A canção de Chico sintetiza duas visões distintas acerca da cidade
do Rio: uma que vê o lugar através do olhar encantado do turista (Samba do
avião – Tom Jobim) e outra que vê a cidade a partir de um olhar de
denúncia e crítica política (Alagados – Paralamas do Sucesso).
Alagados (trecho)
Todo dia o sol da manhã vem e lhes desafia
Traz do sonho pro mundo, quem já não o queria
Palafitas, trapiches, farrapos
Filhos da mesma agonia
E a cidade que tem braços abertos num cartão postal
Com os punhos fechados na vida real
Lhe nega oportunidades
Mostra a face dura do mal
Samba do avião (trecho)
Minha alma canta
Vejo o Rio de Janeiro
Estou morrendo de saudades
Rio, seu mar
Praia sem fim
Rio, você foi feito pra mim
Cristo Redentor
Braços abertos sobre a Guanabara
Este samba é só porque
Rio, eu gosto de você
A morena vai sambar
Seu corpo todo balançar
Rio de sol, de céu, de mar
Dentro de mais um minuto estaremos no Galeão
Copacabana, Copacabana
Na canção de Chico Buarque a visão do sujeito lírico é, ao mesmo
tempo, encantada e crítica. O eu lírico aponta os problemas gerados pelo
processo de urbanização (como a violência), mas não deixa de exaltar o carnaval
e a paixão, sem explicação, pela vida. Essa ambiguidade do discurso da canção
representa a própria contradição inerente ao processo de formação da cultura
brasileira. A estação derradeira seria, dessa maneira, o prazer – ainda que
passageiro – proporcionado pelo carnaval. Em Chico Buarque, como observou
Santuza Cambraia Naves e Afonso Romano de Sant’anna, o samba é sempre uma forma
de romper o silêncio, é uma forma de redenção.

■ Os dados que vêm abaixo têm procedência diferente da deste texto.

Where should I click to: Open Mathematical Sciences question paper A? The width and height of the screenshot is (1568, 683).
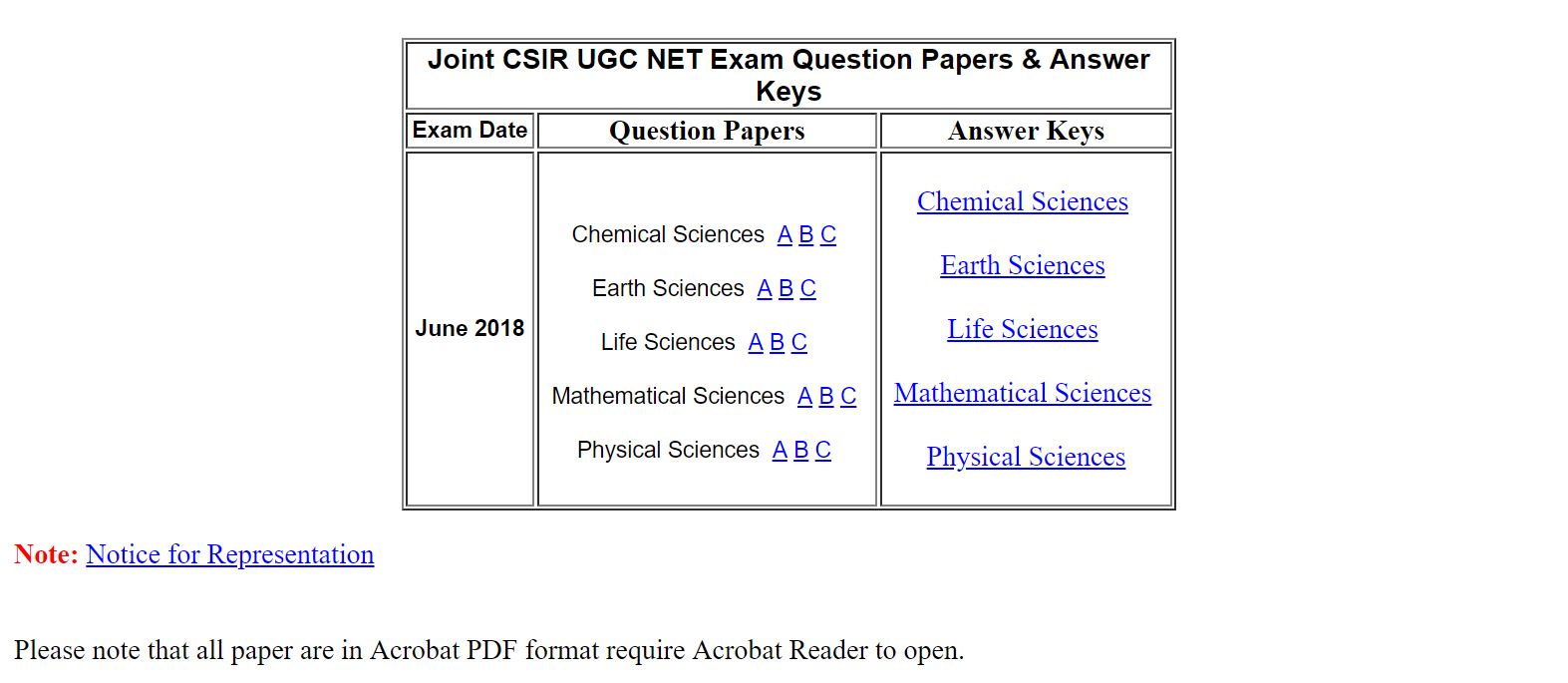[805, 397]
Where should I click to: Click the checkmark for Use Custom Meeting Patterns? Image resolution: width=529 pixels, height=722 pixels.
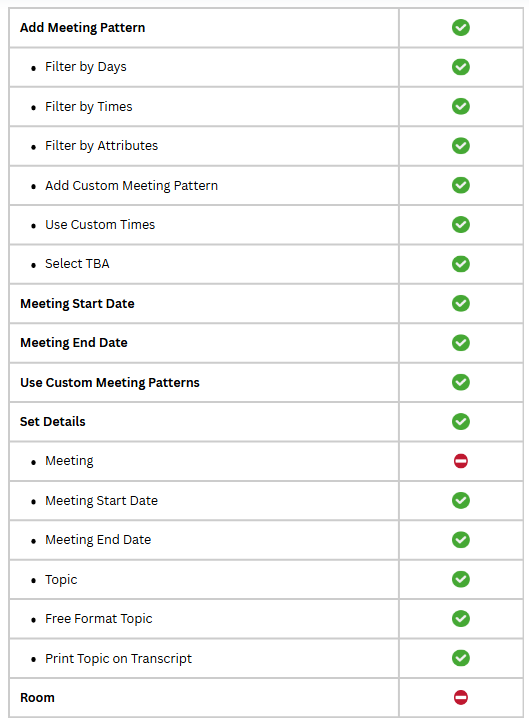(x=460, y=382)
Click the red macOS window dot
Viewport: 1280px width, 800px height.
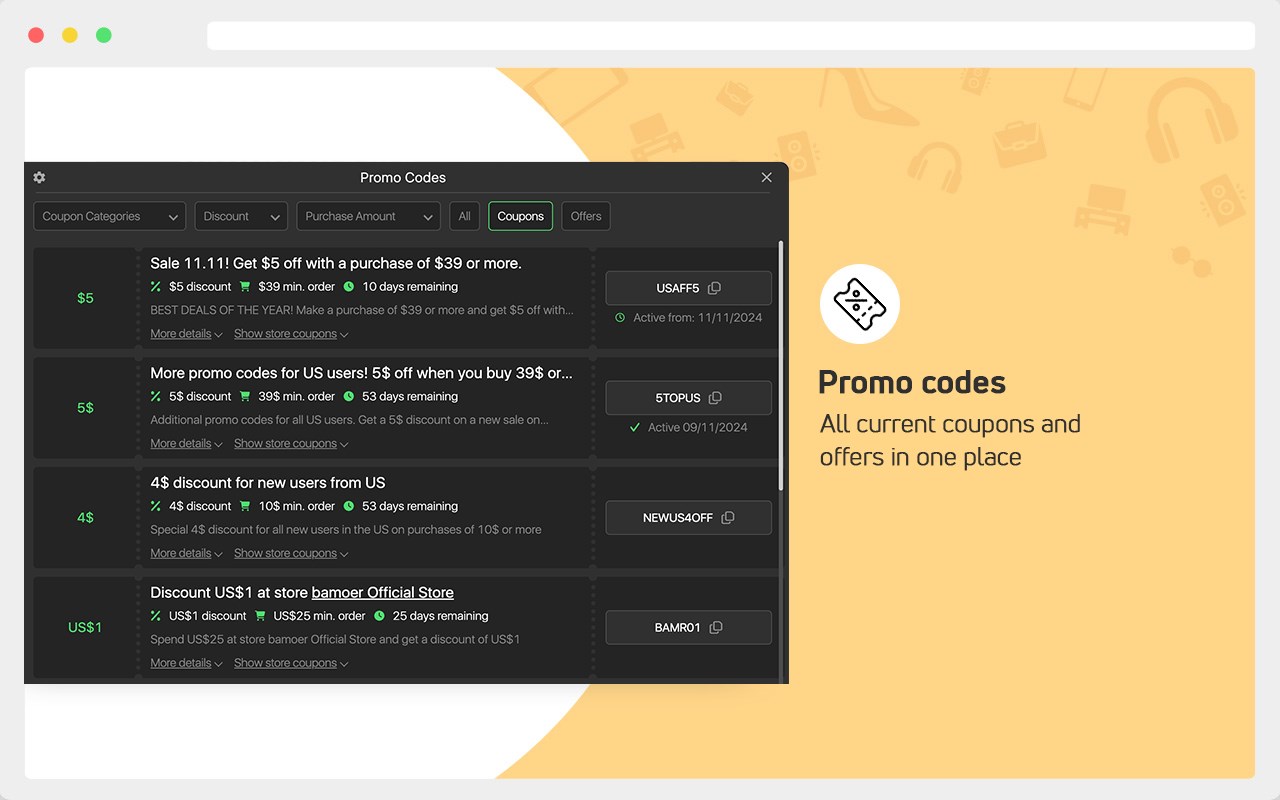pos(36,35)
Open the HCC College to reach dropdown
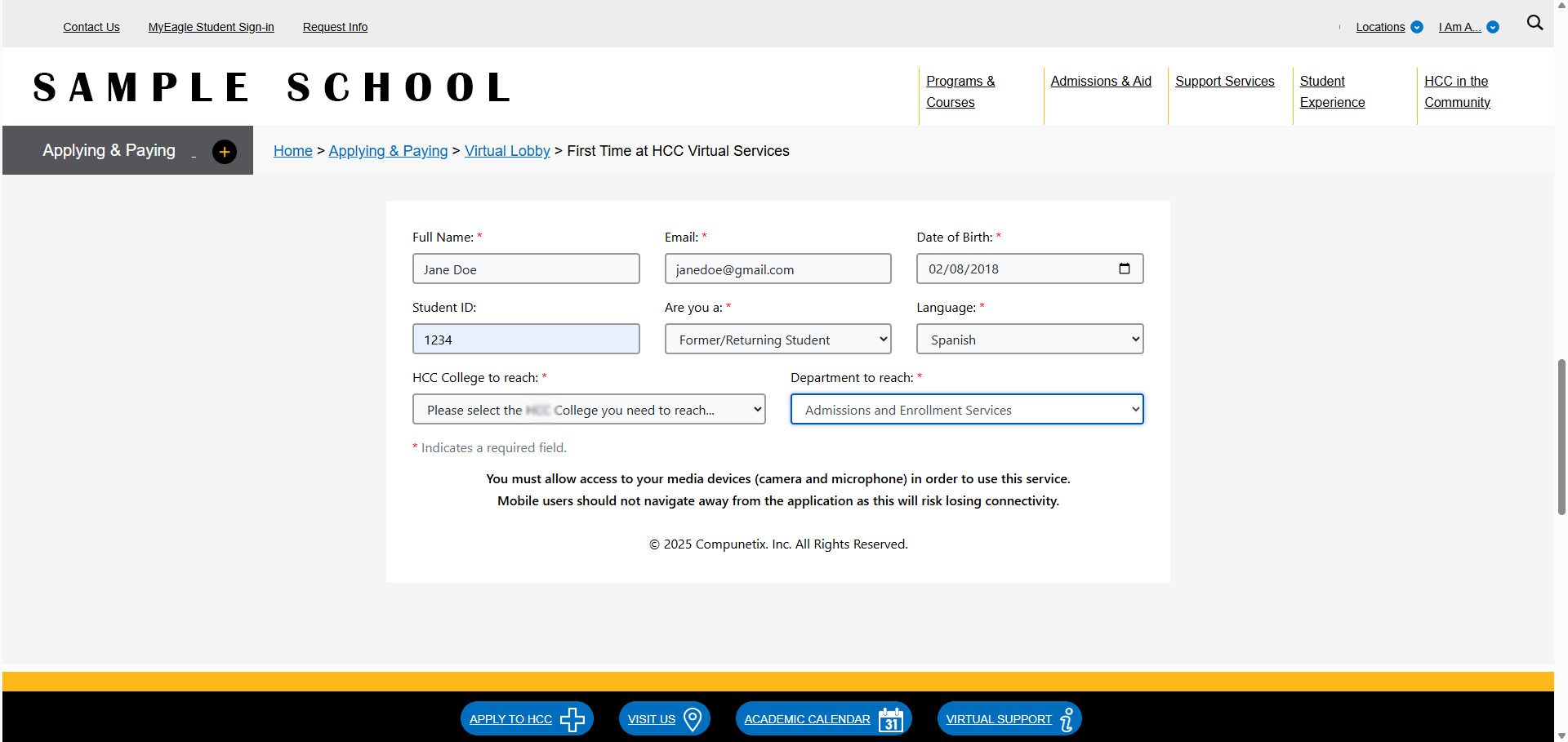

À guisa de conclusão, reafirmamos que a cidade é um tema que
sempre interessou a música popular brasileira. Ela está presente na própria
formação do discurso da nossa música. A MPB, tal como a conhecemos hoje, é uma
invenção urbana a partir das manifestações culturais afro-brasileiras. Esse
gênero musical se consolidou na história de nossas sonoridades e foi
responsável por “erigir” inúmeras cidades. O que seria da Bahia sem as
sonoridades de Caetano, Gil e Caymmi? E a Paraíba sem o suingue de Jackson do
Pandeiro e a sanfona de Sivuca? E o Rio de Janeiro sem Chico, Cartola, Noel,
Pixinguinha, Tom Jobim e a bossa nova? E Recife sem o frevo, o Manguebeat? E
São Paulo, sem os Demônios da Garoa, a vanguarda paulista, Os Mutantes e os
Titãs? E o Nordeste sem o baião de Luiz Gonzaga e João do Vale? Essas marcas
sonoras são muito mais do que rótulos e etiquetas comerciais. Elas são a
própria construção simbólica e discursiva da noção de “cidade”.